Look through the listing below for the line with "The image size" and the line with "The height and". Copy both, along with every line between them, exactly and with no pictures.

▶ **Input**:
___
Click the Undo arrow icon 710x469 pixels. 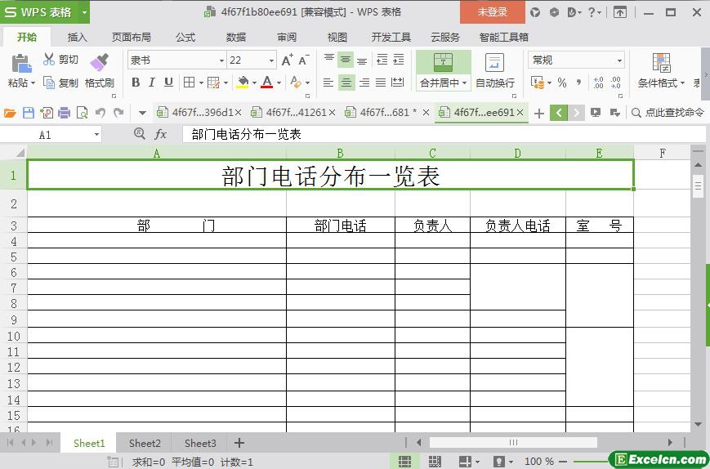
___
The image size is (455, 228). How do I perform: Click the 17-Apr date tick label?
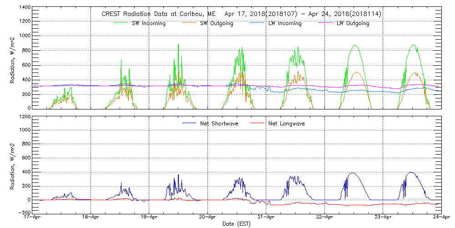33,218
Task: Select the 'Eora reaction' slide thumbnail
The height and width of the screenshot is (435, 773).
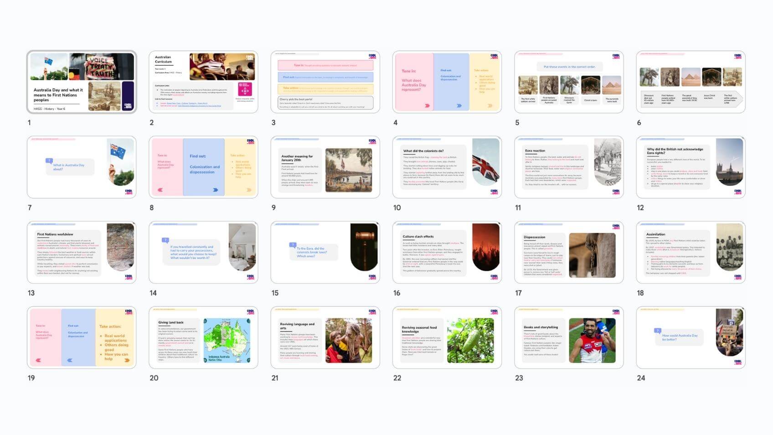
___
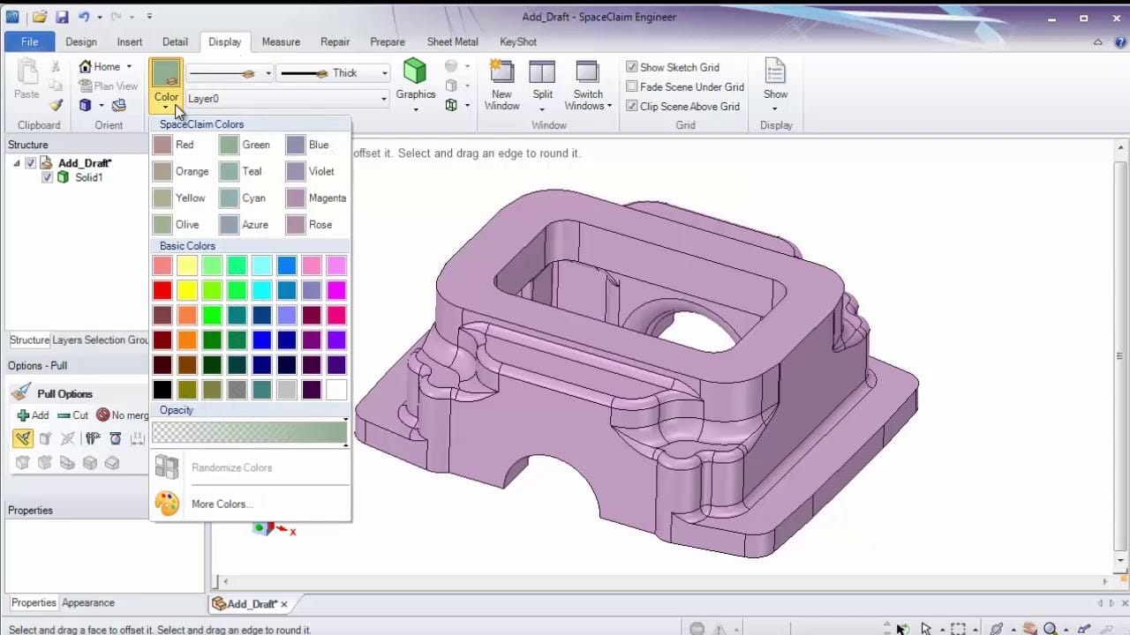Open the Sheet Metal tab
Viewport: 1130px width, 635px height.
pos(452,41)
___
▶ **Answer below**:
The image size is (455, 228). How do I perform: Click the 17-Apr date tick label?
33,218
Task: Select the 'Eora reaction' slide thumbnail
The height and width of the screenshot is (435, 773).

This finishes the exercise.